Typed Record SchemasΒΆ

ogcat keeps schemas deliberately small. A catalog stores all schemas in a record_schemas mapping and uses default_record_schema to identify the broad, heterogeneous ingest fallback. Each RecordSchema can describe metadata fields, a directory template, a filename template, and a short description.

Metadata field descriptions can also carry lightweight type names. These are serialised as human-readable schema hints for now; they are not enforced by the catalog core.

The configured default_record_schema is the source of truth for broad catalog behavior. Earlier MVP top-level fields such as metadata_fields, directory_template, filename_template, and default_schema were removed before any real catalog migration burden existed, which keeps CatalogSpec smaller and avoids parallel compatibility state.
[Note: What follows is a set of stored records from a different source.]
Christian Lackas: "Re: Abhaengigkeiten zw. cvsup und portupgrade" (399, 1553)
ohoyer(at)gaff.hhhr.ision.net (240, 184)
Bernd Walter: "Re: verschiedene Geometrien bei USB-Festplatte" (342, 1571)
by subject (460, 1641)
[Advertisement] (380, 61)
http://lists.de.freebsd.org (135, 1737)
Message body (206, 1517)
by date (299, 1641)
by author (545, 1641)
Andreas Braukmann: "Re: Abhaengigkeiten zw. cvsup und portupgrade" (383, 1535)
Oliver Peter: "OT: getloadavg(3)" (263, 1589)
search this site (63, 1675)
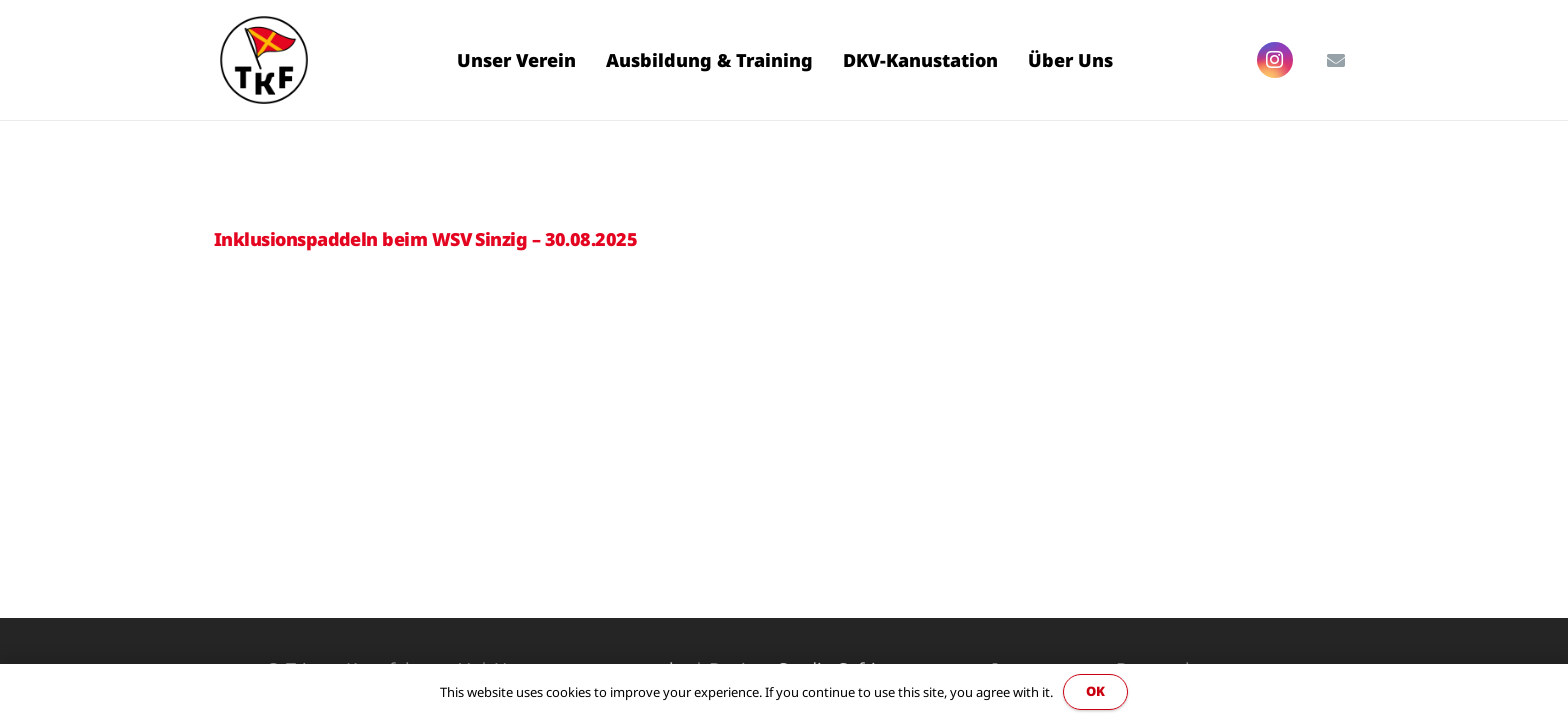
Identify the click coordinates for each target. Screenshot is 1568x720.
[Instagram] (1275, 60)
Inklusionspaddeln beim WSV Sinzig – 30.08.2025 (425, 239)
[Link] (264, 60)
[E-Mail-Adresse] (1336, 60)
For this first pass, record type and schema name are the same concept only where a named schema exists. Catalog.add_file(..., record_type="flux") selects the flux schema and raises a clear error if that named schema is missing. Generic artifact records can still use arbitrary record types; they fall back to the default schema unless a matching named schema is present.

Validation remains lightweight and schema-driven. Required metadata fields are checked when a record is added. If a schema supplies value_types, those values are also validated on add and can reject records with incompatible metadata. Callers can use ogcat.validate_metadata() or ogcat.validate_record() to get structured validation reports for CLI output, tests, or plugin code.

Unknown metadata is allowed by default so broad catalogs can stay free-form:

from ogcat import RecordSchema, validate_metadata

schema = RecordSchema()
report = validate_metadata({"title": "Example", "extra": "allowed"}, schema)
assert report.ok

Project catalogs can opt into strict unknown-field handling by setting allow_unknown_metadata=False on a schema and calling validation with strict=True:

from ogcat import MetadataFieldDescription, RecordSchema, validate_metadata

schema = RecordSchema(
    metadata_fields=[
        MetadataFieldDescription(name="title", description="Short title.", required=True),
    ],
    allow_unknown_metadata=False,
)
report = validate_metadata({"title": "Example", "extra": "blocked"}, schema, strict=True)
assert not report.ok

Field descriptions can also include simple value_types labels such as str, int, number, bool, date, datetime, list[str], and dict. These are validated internally with Pydantic while the public runtime objects remain dataclasses. Schema authors can call validate_schema() or validate_spec() to catch unsupported type labels without causing repeated warnings during regular record validation. Domain-specific checks should live in plugins or caller code and can append their own ValidationIssue objects to the same report format.